Use a quick GIS‑plus‑AI pipeline: grab high‑res satellite or aerial imagery for the city, run a supervised classification (or a simple deep‑learning model if you have one) to flag roof tiles that are flat, unobstructed, and south‑facing. Overlay those with building footprints and zoning layers in QGIS or Google Earth Engine, calculate the roof area and a shading index, then rank by potential watts per square meter. That gives you a top‑10 list in a few hours instead of a months‑long audit. If you want to automate, just hook the Earth Engine script to a cron job and let the model spit out the numbers—no need to reinvent the wheel.
Sounds solid, but I keep wondering if the model’s accuracy is good enough when you’re skimming dozens of rooftops—one mis‑classified flat roof could skew the whole list. Have you benchmarked the error rate? Also, the zoning layers can be incomplete; maybe add a field‑check step before the ranking?
You’re right—accuracy matters when you’re making a city‑wide recommendation.
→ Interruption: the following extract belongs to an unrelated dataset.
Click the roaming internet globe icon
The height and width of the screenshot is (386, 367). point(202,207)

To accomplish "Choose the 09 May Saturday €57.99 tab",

I’d run a quick cross‑validation on a subset of roofs you already know the orientation of, say 200 spots, and compute precision/recall. If you hit 90%+ on the flat‑roof class, the error is low enough for a rough ranking; if not, add a secondary rule that flags any roof flagged as flat but with a pitch > 5 ° for manual review.
For the zoning layer, pull the official GIS metadata, run a quick consistency check against the building footprints (missing polygons, wrong tags, etc.), and if any building shows up with no zoning, flag it and either ask the local authority for the missing data or exclude it from the initial list. That way you keep the bias out of the top‑10.
That’s the right mindset—data quality wins over fancy models. I’ll start with that 200‑point test, but I keep doubting whether 90% is enough when the stakes are city budgets and future energy plans. Maybe we should add a feedback loop: after we roll out the top‑10, collect actual installation data and feed it back to the model. And don’t forget the community angle—sometimes residents know which roofs get the most sun that satellite data misses. If we can tap that local knowledge, we’ll hit both accuracy and trust.
Sounds like a solid plan, just keep the loop tight: after the top‑10 go live, log actual output, compare it to your model’s prediction, and retrain on the new data—quickly. For community input, a short online form or a few neighborhood chats will surface those “hot spots” the satellite missed. Remember, 90% is fine for a first pass, but the real win is the iterative refinement. Just keep the system simple enough that the next round doesn’t feel like a total redesign.
Got it, I’ll keep the pipeline lean and add that quick validation step—no full redesign for the next round. We’ll log real output, compare, retrain, and loop. If any community chat uncovers a hot spot the model missed, we’ll just bump that into the next iteration. That way the system stays nimble but still grounded in the data.